The cynical smile of the man I called my chief still remained upon his lips, the same drawn look of suffering still remained upon his gaunt features; but in his blue eye I saw a glint which proved that the answer of his old friend had struck out some unused spark of vitality from the deep, cold flint of his heart.
"I never knew you for a coward, Calhoun," went on Doctor Ward, "nor any of your family I give you now the benefit of my personal acquaintance with this generation of the Calhouns. I ask something more of you than faint-heartedness."
The keen eyes turned upon him again with the old flame of flint which a generation had known--a generation, for the most part, of enemies. On my chief's face I saw appear again the fighting flush, proof of his hard-fibered nature, ever ready to rejoin with challenge when challenge came.
"Did not Saul fall upon his own sword?" asked John Calhoun. "Have not devoted leaders from the start of the world till now sometimes rid the scene of the responsible figures in lost fights, the men on whom blame rested for failures?"
"Cowards!" rejoined Doctor Ward. "Cowards, every one of them! Were there not other swords upon which they might have fallen--those of their enemies?"
"Free?" The old doctor shrugged his shoulders and smiled at the arch pro-slavery exponent.

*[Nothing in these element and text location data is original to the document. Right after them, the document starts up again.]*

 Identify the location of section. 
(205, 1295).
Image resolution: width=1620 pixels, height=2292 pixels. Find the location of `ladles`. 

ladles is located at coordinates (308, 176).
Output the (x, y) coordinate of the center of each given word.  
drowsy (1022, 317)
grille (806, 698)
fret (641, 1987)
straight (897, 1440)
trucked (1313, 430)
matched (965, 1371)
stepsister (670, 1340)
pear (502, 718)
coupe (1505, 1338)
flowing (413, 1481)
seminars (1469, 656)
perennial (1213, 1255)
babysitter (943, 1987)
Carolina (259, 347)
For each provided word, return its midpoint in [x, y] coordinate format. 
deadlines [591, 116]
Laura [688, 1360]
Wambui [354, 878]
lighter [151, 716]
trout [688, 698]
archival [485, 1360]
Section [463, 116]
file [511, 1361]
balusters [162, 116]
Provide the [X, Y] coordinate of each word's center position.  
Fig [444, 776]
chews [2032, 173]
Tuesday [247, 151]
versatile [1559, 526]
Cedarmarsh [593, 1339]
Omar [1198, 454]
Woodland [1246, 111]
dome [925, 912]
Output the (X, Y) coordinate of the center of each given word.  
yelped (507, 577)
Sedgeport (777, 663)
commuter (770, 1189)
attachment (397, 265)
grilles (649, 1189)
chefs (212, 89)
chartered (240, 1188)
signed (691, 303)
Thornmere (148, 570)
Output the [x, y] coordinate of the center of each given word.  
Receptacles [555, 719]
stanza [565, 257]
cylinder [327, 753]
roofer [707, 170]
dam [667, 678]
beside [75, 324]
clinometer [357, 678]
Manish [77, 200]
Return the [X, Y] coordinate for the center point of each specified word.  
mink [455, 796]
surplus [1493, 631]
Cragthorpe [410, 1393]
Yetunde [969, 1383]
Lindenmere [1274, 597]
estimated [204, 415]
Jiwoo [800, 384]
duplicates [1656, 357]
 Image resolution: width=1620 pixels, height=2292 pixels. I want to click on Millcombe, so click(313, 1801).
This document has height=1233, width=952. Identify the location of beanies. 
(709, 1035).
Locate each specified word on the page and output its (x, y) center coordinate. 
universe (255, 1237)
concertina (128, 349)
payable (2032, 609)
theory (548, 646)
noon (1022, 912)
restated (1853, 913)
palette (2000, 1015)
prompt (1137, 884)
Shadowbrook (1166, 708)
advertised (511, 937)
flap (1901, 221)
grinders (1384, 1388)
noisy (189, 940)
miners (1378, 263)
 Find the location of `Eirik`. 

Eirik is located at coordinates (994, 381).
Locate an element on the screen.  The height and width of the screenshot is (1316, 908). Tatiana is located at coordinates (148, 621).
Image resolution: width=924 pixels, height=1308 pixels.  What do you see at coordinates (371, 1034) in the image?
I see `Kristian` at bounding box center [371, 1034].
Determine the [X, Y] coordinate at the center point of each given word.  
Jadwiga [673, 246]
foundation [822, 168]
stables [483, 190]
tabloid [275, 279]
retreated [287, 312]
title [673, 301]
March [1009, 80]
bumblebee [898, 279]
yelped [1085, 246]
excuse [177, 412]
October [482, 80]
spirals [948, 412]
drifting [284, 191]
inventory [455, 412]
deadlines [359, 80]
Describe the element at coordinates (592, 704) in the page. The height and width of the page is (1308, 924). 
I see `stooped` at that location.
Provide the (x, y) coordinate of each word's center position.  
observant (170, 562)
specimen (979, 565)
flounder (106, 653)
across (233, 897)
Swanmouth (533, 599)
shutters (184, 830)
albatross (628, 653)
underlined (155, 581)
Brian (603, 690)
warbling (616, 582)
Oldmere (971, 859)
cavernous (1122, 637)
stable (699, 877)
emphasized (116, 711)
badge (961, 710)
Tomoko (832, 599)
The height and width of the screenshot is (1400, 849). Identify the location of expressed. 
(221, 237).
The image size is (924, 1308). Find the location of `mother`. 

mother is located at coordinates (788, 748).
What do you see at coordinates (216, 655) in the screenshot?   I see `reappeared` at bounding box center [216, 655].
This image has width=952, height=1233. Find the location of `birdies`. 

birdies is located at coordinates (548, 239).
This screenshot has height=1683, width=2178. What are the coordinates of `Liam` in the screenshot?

"Then, since you mention it, yes!" retorted Calhoun fretfully. "But I shall not go into the old argument of those who say that black is white, that South is North. It is only for my own race that I plan a wider America. But then--" Calhoun raised a long, thin hand. "Why," he went on slowly, "I have just told you that I have failed. And yet you, my old friend, whom I ought to trust, condemn me to live on!"
Doctor Samuel Ward took snuff again, but all the answer he made was to waggle his gray mane and stare hard at the face of the other.